Prescription Drugs and Dietary Supplements Can Make an Unhappy Marriage

As many people know, grapefruit is a delicious and healthful fruit that can be very bad medicine when consumed with certain drugs. One of its chemical constituents, furanocoumarin, interacts with a variety of drugs that can enhance or diminish their effects. Among the more common drugs not to be consumed with grapefruit are those taken for high cholesterol (Lipitor, Zocor), high blood pressure (Plendil, Procardia), anxiety (Buspirone), depression (Zoloft) and seizures (Carbatrol, Tegretol).

Like grapefruit, many dietary supplements seem benign, but also might pose health risks when taken in the company of certain prescription drugs. A study published recently in the International Journal of Clinical Practice concluded that although interactions between drugs and herbs and dietary supplements (HDS) affect relatively few medications, health-care practitioners should be certain to address the issue when prescribing drugs to patients to avoid adverse events. We would add that patients should inquire about their safety.

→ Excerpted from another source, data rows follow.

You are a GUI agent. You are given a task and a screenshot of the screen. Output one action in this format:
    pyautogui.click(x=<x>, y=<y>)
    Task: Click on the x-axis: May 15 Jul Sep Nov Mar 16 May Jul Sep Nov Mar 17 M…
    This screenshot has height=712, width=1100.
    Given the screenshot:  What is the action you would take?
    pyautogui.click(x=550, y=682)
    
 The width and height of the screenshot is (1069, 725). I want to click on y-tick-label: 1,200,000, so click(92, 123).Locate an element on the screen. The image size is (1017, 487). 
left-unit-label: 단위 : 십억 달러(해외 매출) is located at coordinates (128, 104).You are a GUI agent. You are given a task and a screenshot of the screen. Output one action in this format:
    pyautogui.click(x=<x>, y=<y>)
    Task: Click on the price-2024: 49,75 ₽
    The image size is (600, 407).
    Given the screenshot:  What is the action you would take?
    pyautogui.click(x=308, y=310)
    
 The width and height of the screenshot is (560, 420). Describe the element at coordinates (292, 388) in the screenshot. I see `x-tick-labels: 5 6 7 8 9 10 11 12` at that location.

More than 1 in 4 adverse incidents documented in the study were classified as “major” events. Complications included heart problems, chest and abdominal pain and headaches.

Medications affecting the central nervous system or cardiovascular system had more documented interactions with HDS. Flaxseed, Echinacea and yohimbe were more likely to cause problematic side effects when taken with drugs than were vitamins and minerals.

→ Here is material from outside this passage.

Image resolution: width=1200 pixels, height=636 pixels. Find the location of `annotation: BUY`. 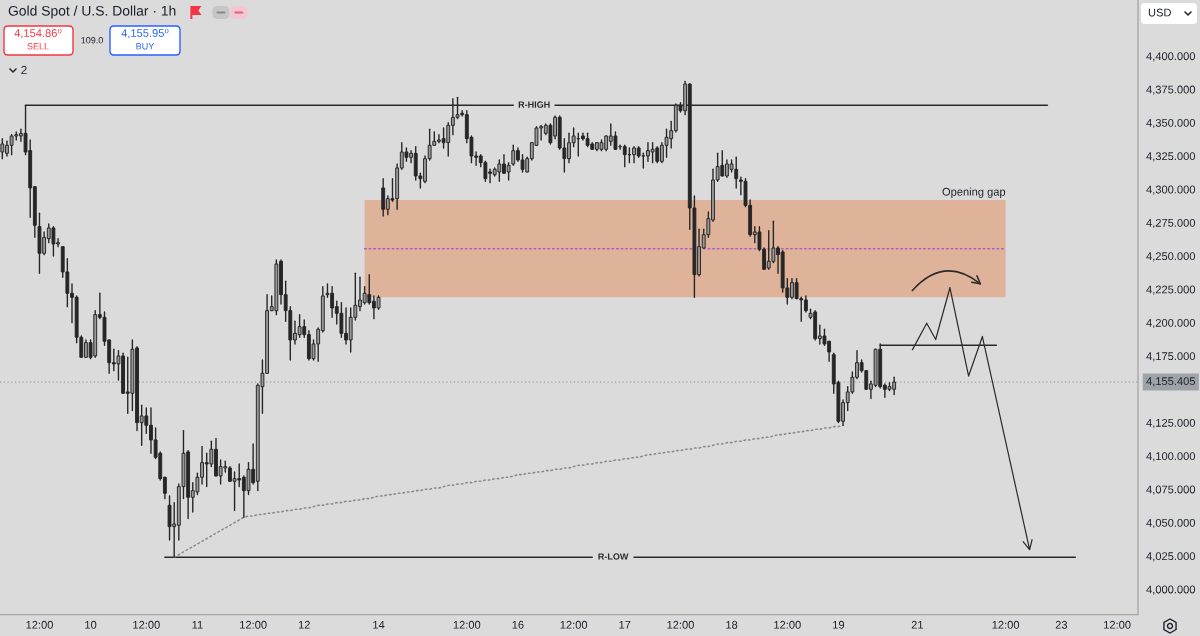

annotation: BUY is located at coordinates (146, 46). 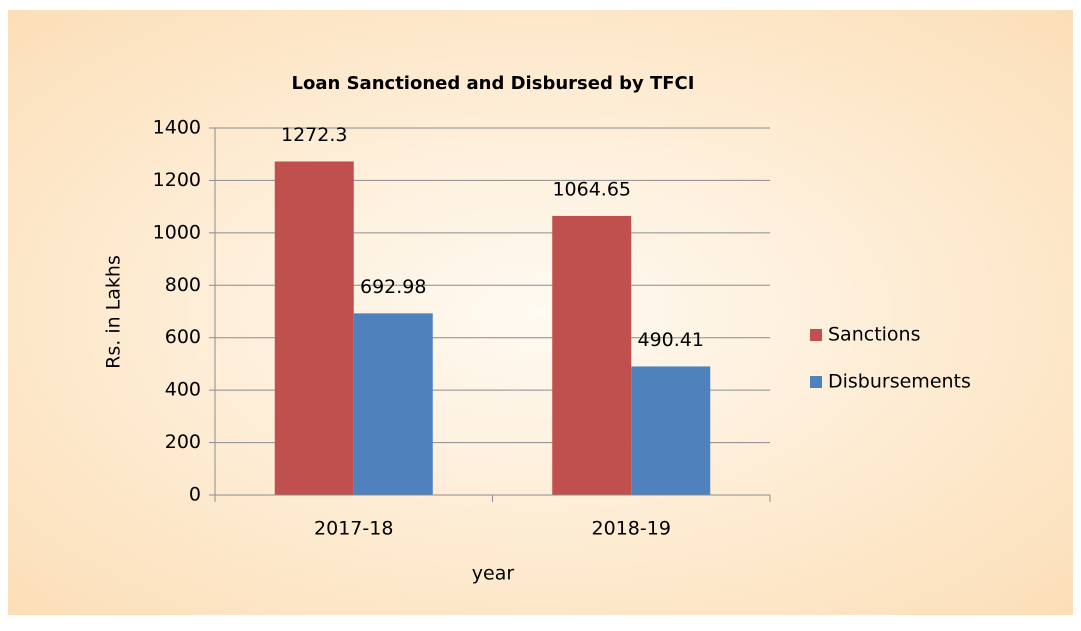 I want to click on chart-title: Loan Sanctioned and Disbursed by TFCI, so click(x=494, y=84).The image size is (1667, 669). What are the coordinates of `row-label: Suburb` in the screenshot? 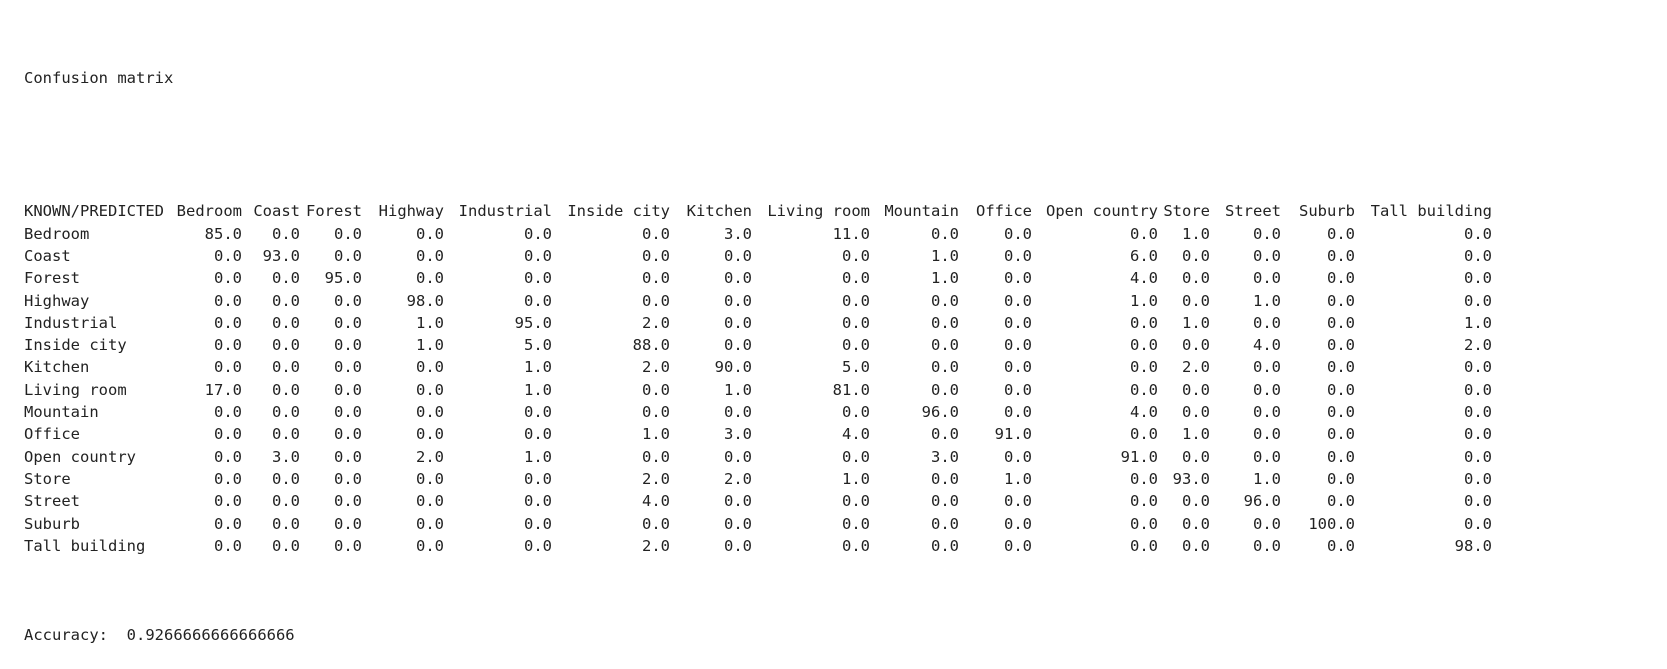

Researchers studied 1,491 unique pairs of HDS-drug interactions, 213separate HDS and 509 medications. They documented 882 negative interactions. HDS products containing St. John’s wort, magnesium, calcium, iron and ginkgo notched the most interactions with medications. Among the drugs, warfarin (Coumadin), insulin, aspirin, digoxin (Digitek, Lanoxin), and ticlopidine (Ticlid) had the most interactions with HDS.

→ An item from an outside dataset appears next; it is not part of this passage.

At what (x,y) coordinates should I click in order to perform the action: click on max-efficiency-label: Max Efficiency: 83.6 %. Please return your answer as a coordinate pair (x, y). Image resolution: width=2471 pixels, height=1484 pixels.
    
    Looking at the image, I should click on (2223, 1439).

As noted on AboutLawsuits.com, nearly half of all patients with chronic diseases who use prescription drugs also take herbs or dietary supplements. The latter are not regulated by the FDA. AboutLawsuits referred to a report by consumer watchdog Public Citizen that determined there was little benefit to healthy adults in taking HDS. Like many scientists, Public Citizen advocates for greater regulatory oversight of dietary supplements.

But the lack of systemic review of the industry and its products’ effects on human health does not excuse doctors and patients from taking responsibility for what they prescribe or consume, respectively. We’ve written about the folly of vitamin supplementation, and our newsletter “Eat, Drink and Be Wary: The Truth About Diet Supplements and Sports Drinks” offers a wider discussion.

Make sure your doctor has a full record of all medicines-prescription and over-the-counter-you take, as well as any vitamins, minerals or dietary supplements. If you are prescribed a new drug, remind him or her of what you take, and ask if it’s safe to take them with the new medication.